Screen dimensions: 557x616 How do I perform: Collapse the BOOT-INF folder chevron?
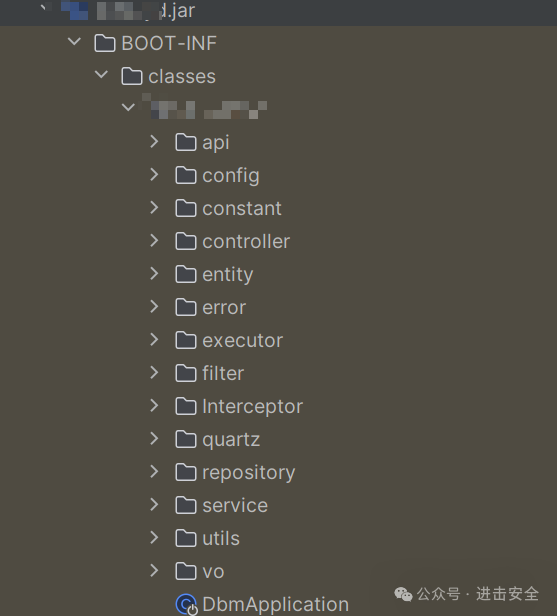tap(74, 41)
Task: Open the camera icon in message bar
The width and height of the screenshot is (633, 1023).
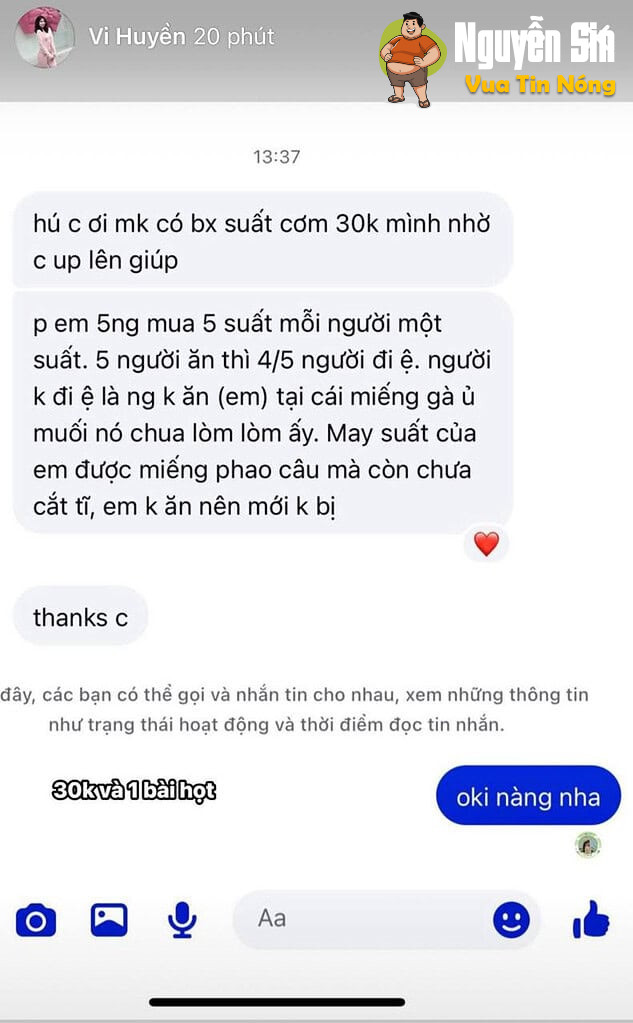Action: [x=36, y=920]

□ □ □

→ Task brief: Repeat each record as given. No picture belongs in the copy.

→ Worked solution:
Screen dimensions: 557x616 How do I perform: Collapse the BOOT-INF folder chevron?
tap(74, 41)
Task: Open the camera icon in message bar
The width and height of the screenshot is (633, 1023).
Action: [x=36, y=920]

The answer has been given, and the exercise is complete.